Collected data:

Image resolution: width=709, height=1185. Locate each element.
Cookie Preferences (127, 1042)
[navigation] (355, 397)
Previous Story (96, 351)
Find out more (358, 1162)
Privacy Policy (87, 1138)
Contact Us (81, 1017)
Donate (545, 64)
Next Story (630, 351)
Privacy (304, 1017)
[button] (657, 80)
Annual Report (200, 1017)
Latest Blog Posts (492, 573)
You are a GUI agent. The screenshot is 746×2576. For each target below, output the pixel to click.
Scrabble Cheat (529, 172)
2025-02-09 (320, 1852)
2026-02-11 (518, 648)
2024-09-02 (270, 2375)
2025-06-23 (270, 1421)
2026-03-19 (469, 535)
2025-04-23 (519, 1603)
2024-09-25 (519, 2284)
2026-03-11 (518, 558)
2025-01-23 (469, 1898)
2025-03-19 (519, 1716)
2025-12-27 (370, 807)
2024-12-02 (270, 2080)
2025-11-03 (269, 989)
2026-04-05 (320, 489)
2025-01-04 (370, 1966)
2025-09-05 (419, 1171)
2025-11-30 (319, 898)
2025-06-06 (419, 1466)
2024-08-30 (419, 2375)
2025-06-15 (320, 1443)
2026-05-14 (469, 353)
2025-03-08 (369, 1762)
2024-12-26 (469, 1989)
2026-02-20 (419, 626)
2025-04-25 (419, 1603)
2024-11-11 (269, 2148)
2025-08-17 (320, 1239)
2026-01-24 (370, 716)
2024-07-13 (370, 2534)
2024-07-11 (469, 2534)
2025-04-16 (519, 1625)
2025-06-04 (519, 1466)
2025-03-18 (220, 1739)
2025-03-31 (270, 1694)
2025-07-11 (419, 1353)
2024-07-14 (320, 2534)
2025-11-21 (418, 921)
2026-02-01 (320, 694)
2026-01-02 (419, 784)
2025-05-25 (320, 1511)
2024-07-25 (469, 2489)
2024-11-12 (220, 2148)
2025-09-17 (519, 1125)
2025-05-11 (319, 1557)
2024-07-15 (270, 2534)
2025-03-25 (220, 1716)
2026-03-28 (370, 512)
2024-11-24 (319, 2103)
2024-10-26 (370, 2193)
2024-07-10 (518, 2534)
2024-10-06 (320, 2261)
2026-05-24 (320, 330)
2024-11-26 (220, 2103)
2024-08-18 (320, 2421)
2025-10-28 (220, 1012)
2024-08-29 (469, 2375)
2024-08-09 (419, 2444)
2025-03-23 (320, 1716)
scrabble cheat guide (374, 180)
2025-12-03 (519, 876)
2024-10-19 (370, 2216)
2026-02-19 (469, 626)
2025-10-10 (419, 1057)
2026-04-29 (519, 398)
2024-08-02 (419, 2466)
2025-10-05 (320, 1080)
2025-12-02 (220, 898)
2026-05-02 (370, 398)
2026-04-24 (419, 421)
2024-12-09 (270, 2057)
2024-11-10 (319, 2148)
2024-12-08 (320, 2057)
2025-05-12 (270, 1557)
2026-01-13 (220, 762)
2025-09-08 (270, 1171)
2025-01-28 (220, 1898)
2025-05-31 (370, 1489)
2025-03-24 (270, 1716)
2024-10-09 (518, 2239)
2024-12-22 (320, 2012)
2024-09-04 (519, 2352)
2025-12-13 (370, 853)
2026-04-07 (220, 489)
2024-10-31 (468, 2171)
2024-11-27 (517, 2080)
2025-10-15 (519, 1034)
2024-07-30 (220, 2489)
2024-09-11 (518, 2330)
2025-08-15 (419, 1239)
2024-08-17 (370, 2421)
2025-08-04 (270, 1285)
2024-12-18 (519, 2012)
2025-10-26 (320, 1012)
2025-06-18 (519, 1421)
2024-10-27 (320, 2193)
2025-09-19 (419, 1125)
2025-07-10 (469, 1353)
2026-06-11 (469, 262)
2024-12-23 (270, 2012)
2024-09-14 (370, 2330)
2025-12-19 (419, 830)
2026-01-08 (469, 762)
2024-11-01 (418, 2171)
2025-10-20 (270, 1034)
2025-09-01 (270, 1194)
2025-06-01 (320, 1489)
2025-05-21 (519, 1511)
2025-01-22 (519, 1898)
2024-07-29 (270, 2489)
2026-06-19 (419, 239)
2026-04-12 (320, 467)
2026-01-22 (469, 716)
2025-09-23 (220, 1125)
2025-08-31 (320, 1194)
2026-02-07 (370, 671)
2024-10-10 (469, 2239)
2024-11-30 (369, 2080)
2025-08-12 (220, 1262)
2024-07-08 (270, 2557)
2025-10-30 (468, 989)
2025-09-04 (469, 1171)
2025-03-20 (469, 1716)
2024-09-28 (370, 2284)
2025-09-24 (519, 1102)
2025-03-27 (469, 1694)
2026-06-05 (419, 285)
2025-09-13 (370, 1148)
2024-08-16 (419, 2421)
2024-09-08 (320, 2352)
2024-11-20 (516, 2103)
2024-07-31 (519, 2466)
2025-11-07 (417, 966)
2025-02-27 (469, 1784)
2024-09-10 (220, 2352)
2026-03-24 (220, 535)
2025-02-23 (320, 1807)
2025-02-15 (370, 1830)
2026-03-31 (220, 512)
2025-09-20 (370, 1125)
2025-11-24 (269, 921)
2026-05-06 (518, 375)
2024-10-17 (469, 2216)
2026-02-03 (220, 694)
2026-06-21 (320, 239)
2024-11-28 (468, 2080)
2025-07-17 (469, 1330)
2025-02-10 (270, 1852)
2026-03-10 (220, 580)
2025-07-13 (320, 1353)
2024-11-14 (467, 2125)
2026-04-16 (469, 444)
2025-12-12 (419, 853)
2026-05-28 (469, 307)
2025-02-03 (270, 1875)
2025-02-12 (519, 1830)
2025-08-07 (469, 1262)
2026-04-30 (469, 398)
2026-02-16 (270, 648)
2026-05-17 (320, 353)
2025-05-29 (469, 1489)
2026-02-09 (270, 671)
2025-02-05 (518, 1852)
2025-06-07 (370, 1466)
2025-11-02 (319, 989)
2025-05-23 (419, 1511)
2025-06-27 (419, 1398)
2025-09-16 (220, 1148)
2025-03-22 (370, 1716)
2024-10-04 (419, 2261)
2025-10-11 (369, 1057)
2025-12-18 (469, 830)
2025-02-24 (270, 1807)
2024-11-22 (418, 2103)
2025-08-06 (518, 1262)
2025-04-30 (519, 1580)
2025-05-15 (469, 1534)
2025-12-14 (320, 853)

Challenge:
Could you turn the entries above into a JSON list of strings, with one string for each line and blank lines left out?

Solution below:
[
  "Image resolution: width=709, height=1185. Locate each element.",
  "Cookie Preferences (127, 1042)",
  "[navigation] (355, 397)",
  "Previous Story (96, 351)",
  "Find out more (358, 1162)",
  "Privacy Policy (87, 1138)",
  "Contact Us (81, 1017)",
  "Donate (545, 64)",
  "Next Story (630, 351)",
  "Privacy (304, 1017)",
  "[button] (657, 80)",
  "Annual Report (200, 1017)",
  "Latest Blog Posts (492, 573)",
  "You are a GUI agent. The screenshot is 746×2576. For each target below, output the pixel to click.",
  "Scrabble Cheat (529, 172)",
  "2025-02-09 (320, 1852)",
  "2026-02-11 (518, 648)",
  "2024-09-02 (270, 2375)",
  "2025-06-23 (270, 1421)",
  "2026-03-19 (469, 535)",
  "2025-04-23 (519, 1603)",
  "2024-09-25 (519, 2284)",
  "2026-03-11 (518, 558)",
  "2025-01-23 (469, 1898)",
  "2025-03-19 (519, 1716)",
  "2025-12-27 (370, 807)",
  "2024-12-02 (270, 2080)",
  "2025-11-03 (269, 989)",
  "2026-04-05 (320, 489)",
  "2025-01-04 (370, 1966)",
  "2025-09-05 (419, 1171)",
  "2025-11-30 (319, 898)",
  "2025-06-06 (419, 1466)",
  "2024-08-30 (419, 2375)",
  "2025-06-15 (320, 1443)",
  "2026-05-14 (469, 353)",
  "2025-03-08 (369, 1762)",
  "2024-12-26 (469, 1989)",
  "2026-02-20 (419, 626)",
  "2025-04-25 (419, 1603)",
  "2024-11-11 (269, 2148)",
  "2025-08-17 (320, 1239)",
  "2026-01-24 (370, 716)",
  "2024-07-13 (370, 2534)",
  "2024-07-11 (469, 2534)",
  "2025-04-16 (519, 1625)",
  "2025-06-04 (519, 1466)",
  "2025-03-18 (220, 1739)",
  "2025-03-31 (270, 1694)",
  "2025-07-11 (419, 1353)",
  "2024-07-14 (320, 2534)",
  "2025-11-21 (418, 921)",
  "2026-02-01 (320, 694)",
  "2026-01-02 (419, 784)",
  "2025-05-25 (320, 1511)",
  "2024-07-25 (469, 2489)",
  "2024-11-12 (220, 2148)",
  "2025-09-17 (519, 1125)",
  "2025-05-11 (319, 1557)",
  "2024-07-15 (270, 2534)",
  "2025-03-25 (220, 1716)",
  "2026-03-28 (370, 512)",
  "2024-11-24 (319, 2103)",
  "2024-10-26 (370, 2193)",
  "2024-07-10 (518, 2534)",
  "2024-10-06 (320, 2261)",
  "2026-05-24 (320, 330)",
  "2024-11-26 (220, 2103)",
  "2024-08-18 (320, 2421)",
  "2025-10-28 (220, 1012)",
  "2024-08-29 (469, 2375)",
  "2024-08-09 (419, 2444)",
  "2025-03-23 (320, 1716)",
  "scrabble cheat guide (374, 180)",
  "2025-12-03 (519, 876)",
  "2024-10-19 (370, 2216)",
  "2026-02-19 (469, 626)",
  "2025-10-10 (419, 1057)",
  "2026-04-29 (519, 398)",
  "2024-08-02 (419, 2466)",
  "2025-10-05 (320, 1080)",
  "2025-12-02 (220, 898)",
  "2026-05-02 (370, 398)",
  "2026-04-24 (419, 421)",
  "2024-12-09 (270, 2057)",
  "2024-11-10 (319, 2148)",
  "2024-12-08 (320, 2057)",
  "2025-05-12 (270, 1557)",
  "2026-01-13 (220, 762)",
  "2025-09-08 (270, 1171)",
  "2025-01-28 (220, 1898)",
  "2025-05-31 (370, 1489)",
  "2025-03-24 (270, 1716)",
  "2024-10-09 (518, 2239)",
  "2024-12-22 (320, 2012)",
  "2024-09-04 (519, 2352)",
  "2025-12-13 (370, 853)",
  "2026-04-07 (220, 489)",
  "2024-10-31 (468, 2171)",
  "2024-11-27 (517, 2080)",
  "2025-10-15 (519, 1034)",
  "2024-07-30 (220, 2489)",
  "2024-09-11 (518, 2330)",
  "2025-08-15 (419, 1239)",
  "2024-08-17 (370, 2421)",
  "2025-08-04 (270, 1285)",
  "2024-12-18 (519, 2012)",
  "2025-10-26 (320, 1012)",
  "2025-06-18 (519, 1421)",
  "2024-10-27 (320, 2193)",
  "2025-09-19 (419, 1125)",
  "2025-07-10 (469, 1353)",
  "2026-06-11 (469, 262)",
  "2024-12-23 (270, 2012)",
  "2024-09-14 (370, 2330)",
  "2025-12-19 (419, 830)",
  "2026-01-08 (469, 762)",
  "2024-11-01 (418, 2171)",
  "2025-10-20 (270, 1034)",
  "2025-09-01 (270, 1194)",
  "2025-06-01 (320, 1489)",
  "2025-05-21 (519, 1511)",
  "2025-01-22 (519, 1898)",
  "2024-07-29 (270, 2489)",
  "2026-06-19 (419, 239)",
  "2026-04-12 (320, 467)",
  "2026-01-22 (469, 716)",
  "2025-09-23 (220, 1125)",
  "2025-08-31 (320, 1194)",
  "2026-02-07 (370, 671)",
  "2024-10-10 (469, 2239)",
  "2024-11-30 (369, 2080)",
  "2025-08-12 (220, 1262)",
  "2024-07-08 (270, 2557)",
  "2025-10-30 (468, 989)",
  "2025-09-04 (469, 1171)",
  "2025-03-20 (469, 1716)",
  "2024-09-28 (370, 2284)",
  "2025-09-24 (519, 1102)",
  "2025-03-27 (469, 1694)",
  "2026-06-05 (419, 285)",
  "2025-09-13 (370, 1148)",
  "2024-08-16 (419, 2421)",
  "2024-09-08 (320, 2352)",
  "2024-11-20 (516, 2103)",
  "2024-07-31 (519, 2466)",
  "2025-11-07 (417, 966)",
  "2025-02-27 (469, 1784)",
  "2024-09-10 (220, 2352)",
  "2026-03-24 (220, 535)",
  "2025-02-23 (320, 1807)",
  "2025-02-15 (370, 1830)",
  "2026-03-31 (220, 512)",
  "2025-09-20 (370, 1125)",
  "2025-11-24 (269, 921)",
  "2026-05-06 (518, 375)",
  "2024-10-17 (469, 2216)",
  "2026-02-03 (220, 694)",
  "2026-06-21 (320, 239)",
  "2024-11-28 (468, 2080)",
  "2025-07-17 (469, 1330)",
  "2025-02-10 (270, 1852)",
  "2026-03-10 (220, 580)",
  "2025-07-13 (320, 1353)",
  "2024-11-14 (467, 2125)",
  "2026-04-16 (469, 444)",
  "2025-12-12 (419, 853)",
  "2026-05-28 (469, 307)",
  "2025-02-03 (270, 1875)",
  "2025-02-12 (519, 1830)",
  "2025-08-07 (469, 1262)",
  "2026-04-30 (469, 398)",
  "2026-02-16 (270, 648)",
  "2026-05-17 (320, 353)",
  "2025-05-29 (469, 1489)",
  "2026-02-09 (270, 671)",
  "2025-02-05 (518, 1852)",
  "2025-06-07 (370, 1466)",
  "2025-11-02 (319, 989)",
  "2025-05-23 (419, 1511)",
  "2025-06-27 (419, 1398)",
  "2025-09-16 (220, 1148)",
  "2025-03-22 (370, 1716)",
  "2024-10-04 (419, 2261)",
  "2025-10-11 (369, 1057)",
  "2025-12-18 (469, 830)",
  "2025-02-24 (270, 1807)",
  "2024-11-22 (418, 2103)",
  "2025-08-06 (518, 1262)",
  "2025-04-30 (519, 1580)",
  "2025-05-15 (469, 1534)",
  "2025-12-14 (320, 853)"
]